Lo que cualquier persona haría, sería dejar que cuando subiera la marea se lo llevara mar a dentro.

¿Qué ha hecho “ella”? Efectivamente, lo que estáis pensando, ¡bajar! Le ha dado pena verlo allí, así que, temerosa de darse un batacazo se ha ido deslizando con su bandolera colgada hasta casi… casi… casi… el borde del mar. Iba bajando agarrándose con las manos, los pies, las uñas cuidándose mucho de no caer. El agua estaba cristalina ha visto hasta algún pececillo y ha sido entonces, cuando le ha venido a la mente todas las noticias de los telediarios sobre accidentes en las rocas y lo peligroso que es el mar. Ha tragado saliva al mismo tiempo que tomaba el ramito y lo echaba unas rocas más arriba para tener las manos libres y escalar. Todo esto, se podría decir que lo ha hecho con el mar en calma, una calma, que ha empezado a alterarse cuando ella estaba agachada, oía con total cercanía como las olas empezaban a crearse detrás del culete y a romperse, prácticamente, por debajo de las rocas en sus morretes. Y estaba con las manos en una roca grande para empezar a subir, cuando una de esas olas, que seguro ha ido hasta allí para burlarse, ha roto contra la roca que tenía delante de sus narices. ¡Ale!, ¡mojadita la cara, las gafas y hasta un poco la bandolera! (tenga en cuenta el lector que la pobre iba subiendo como una rana las rocas)

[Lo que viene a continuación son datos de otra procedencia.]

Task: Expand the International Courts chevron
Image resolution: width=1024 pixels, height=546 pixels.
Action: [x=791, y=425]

TORPEEEEEEEEEEEEEEEE TORPEEEEEEEEEEEEE -continuaban cantando los animalillos del mar.

Tras sacudirse un poco la cara ha podido fijar sus pies en una roca que era más o menos lisa. Su respiración se agitaba como una vieja locomotora de tren de los años 20. Ha vuelto a tomar aire con el ramo en una mano para lanzarlo. Ha decidido a última hora, hacerlo de diferente manera, como cuando era niña y echaba piedras en el río. Esa trayectoria sería suficiente, estaba muy cerca, era imposible fallar ante la inmensidad del mar. Se ha asegurado de que no hiciera aire, con una mueca de fuerza, como si estuviera haciendo el lanzamiento de martillo, el ramito ha salido de su mano derecha a hacer puñetas. Bueno… más que puñetas… puñetillas porque ha vuelto a caer sobre la última roca que separaba el mar de la tierra, aunque esta vez al menos ha ido al agua.

-¿Dónde está? -se pregunta nerviosa porque no ve el ramo, el vaivén del agua sí, pero el ramo no-. ¡Porque me tiene que pasar esto a mí!

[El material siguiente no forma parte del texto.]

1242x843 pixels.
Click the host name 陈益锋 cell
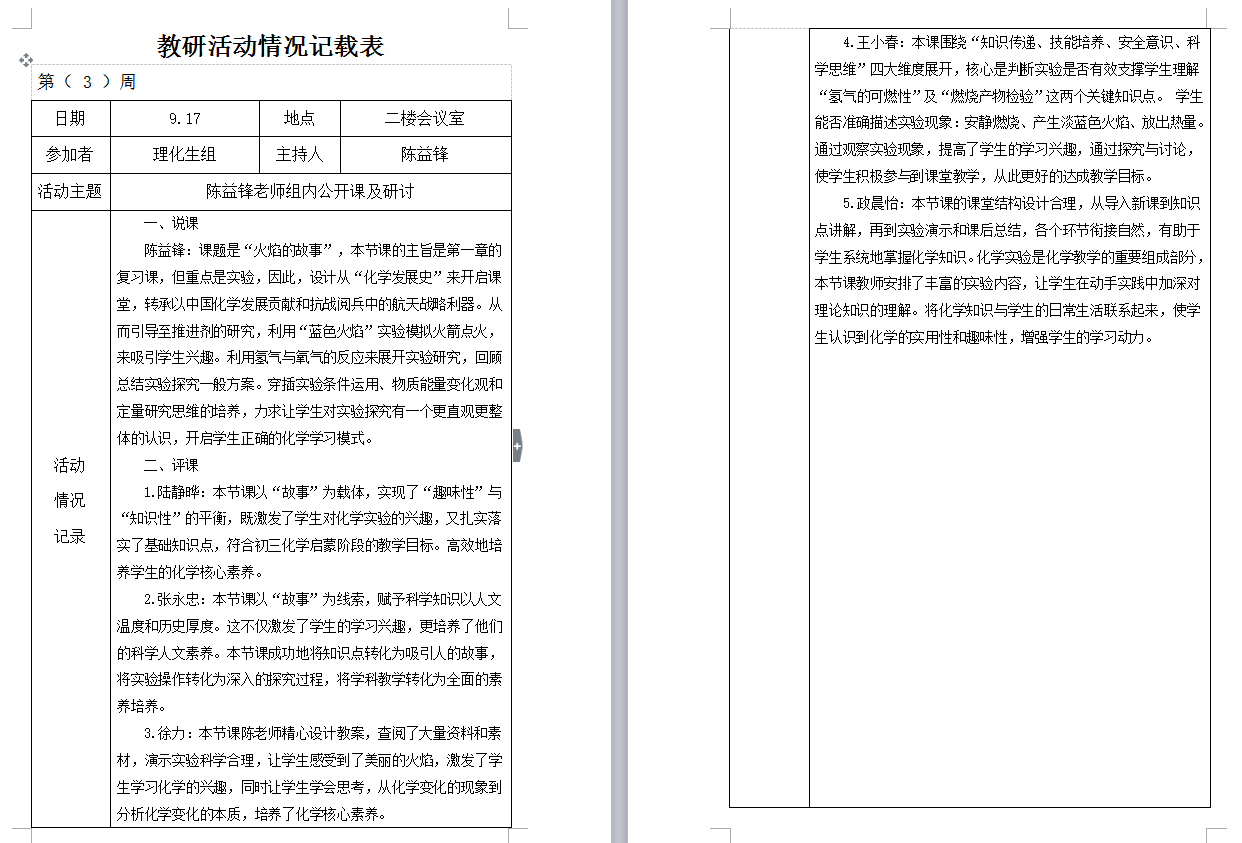(x=425, y=155)
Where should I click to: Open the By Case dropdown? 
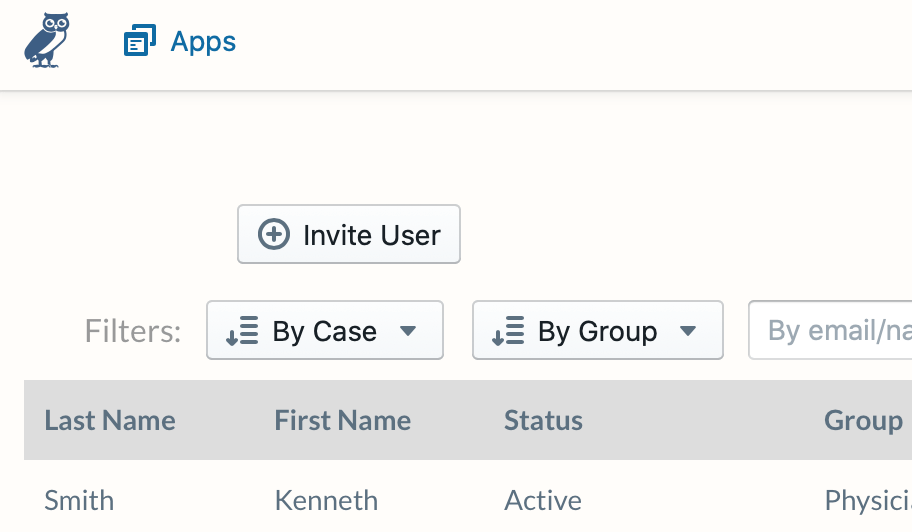pos(325,330)
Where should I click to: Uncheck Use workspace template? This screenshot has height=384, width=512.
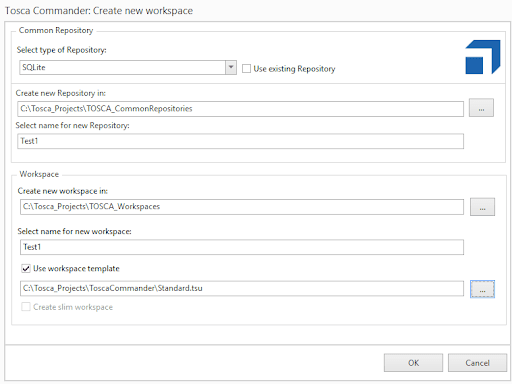26,268
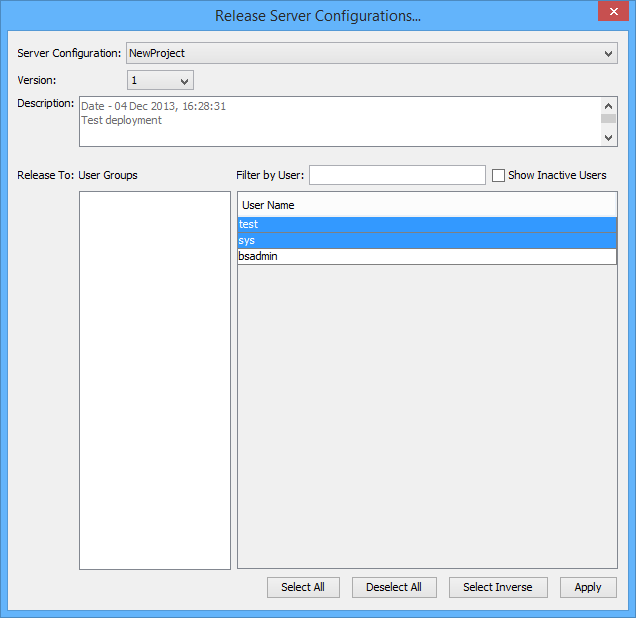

La narradora omnisciente le diría: mira a tu alrededor, ¿qué ves? Agua y agua y más agua, también un par de rosas y un ramo de flores sin plástico (menos mal) ¿y el tuyo? En paradero desconocido ¡mira que es complicado fallar!

-¡Ay! –es lo único que sabe decir la escritora con la mirada perdida en la última roca.

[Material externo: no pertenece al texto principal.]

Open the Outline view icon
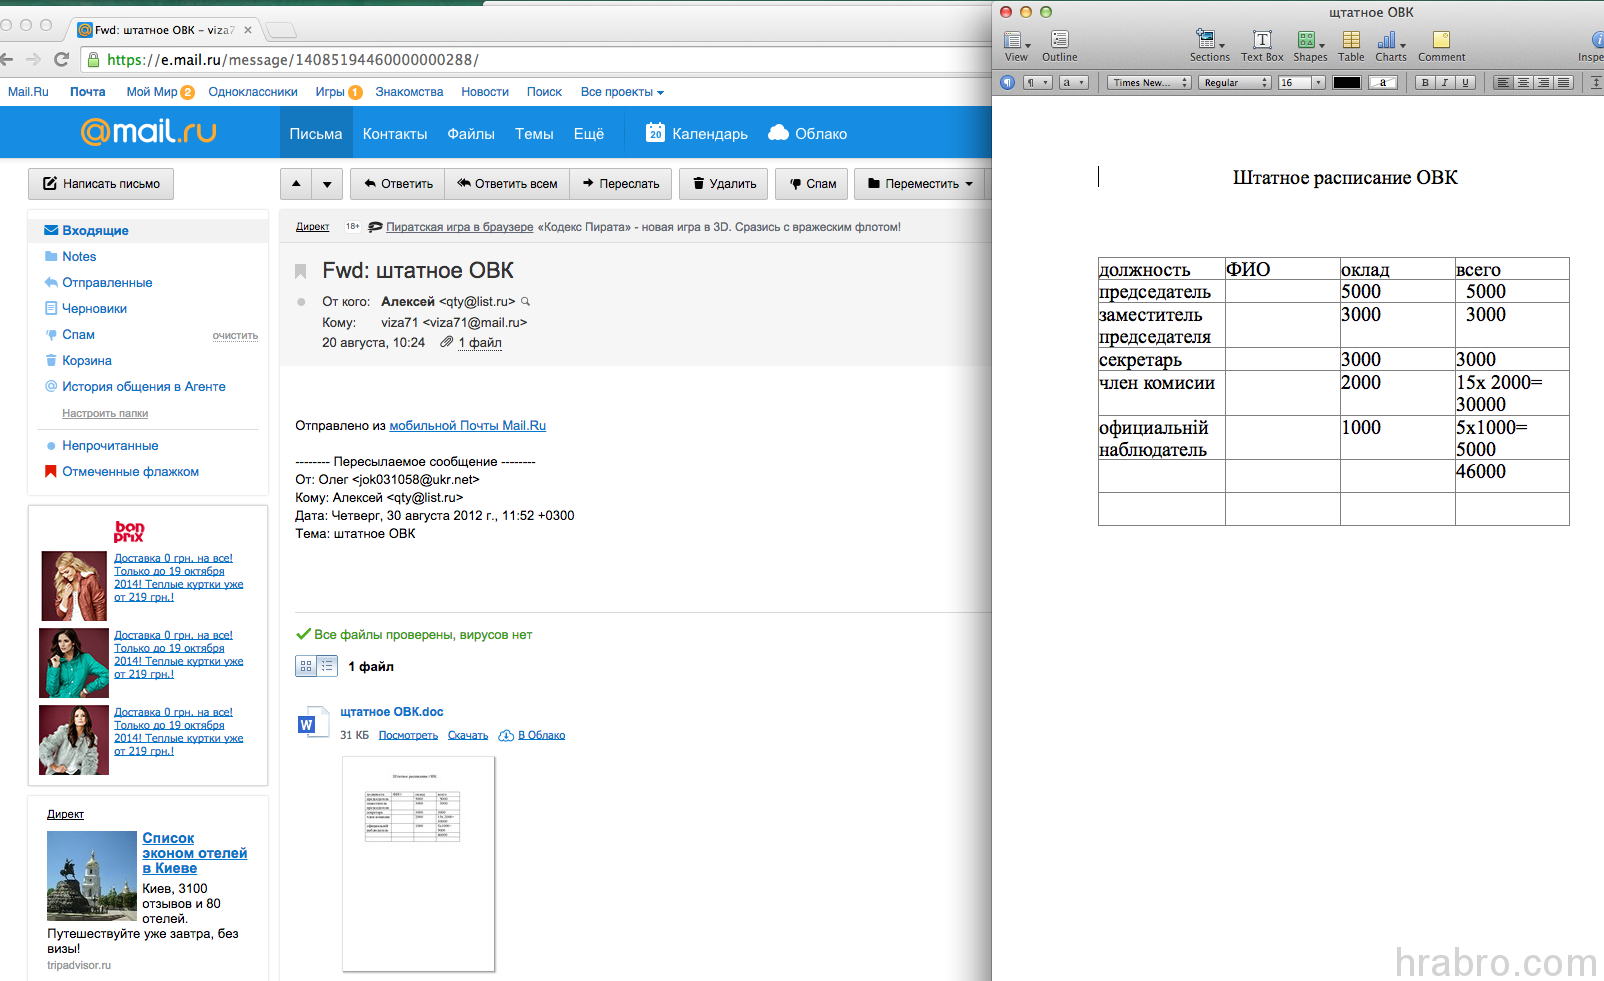pos(1060,41)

Tras esperar durante unos minutos, los dos claveles no aparecían. Con gesto de pena se dio la vuelta, debía marcharse el mar comenzaba a alterarse. ¡Ay amiga! Pero ahora le tocaba lo más complicado, subir. Y no poco. Estudió a su manera las dos rocas que había junto a ella, y lo vio claro, puso el pie derecho en una y el izquierdo lo subió a otra. Fue algo así como, tener el pie izquierdo en Cuba y el derecho en Roma. Y de fondo el mar subiendo de tono, el agua salpicándola y el miedo llegando como compañero de escalada. Nuevamente, las manos se resbalaban, y ahora sí lo tenía jodido, si caía iba directa al mar. Con vocecilla desesperada se quejó para ver si alguien la podía escuchar. Pero lógicamente nadie alcanzaba a oírla. Ha reptado como si fuera una serpiente se ha dejado todas las fuerzas en la subida, los pantalones vaqueros rasgados en las rodillas y una herida en una espinilla que le salía un chorrillo de sangre. ¡Nada importante!

Al llegar hasta arriba agradeció a “todos los santos” del cielo seguir viva, magullada y son dolor en todo el cuerpo, pero viva.
Ya nada más le quedaba saltar, pero antes de hacerlo se ha girado para observar el mar ¡y allí estaba su ridículo ramito! Flotando entre las olas ¡Lo había conseguido!

Sintió ganas de llorar de alegría tras la aventura pero no podía perder fuerzas había que saltar desde lo alto de la roca al suelo. Y lo hizo ¡claro que lo hizo! Dejándose parte del pantalón en la roca y un golpe en un costado, pero por fin puso los pies en la tierra ¡a punto estuvo de cómo el Papa! Besar el suelo.

¡Un día de Todos los Santos para no olvidar!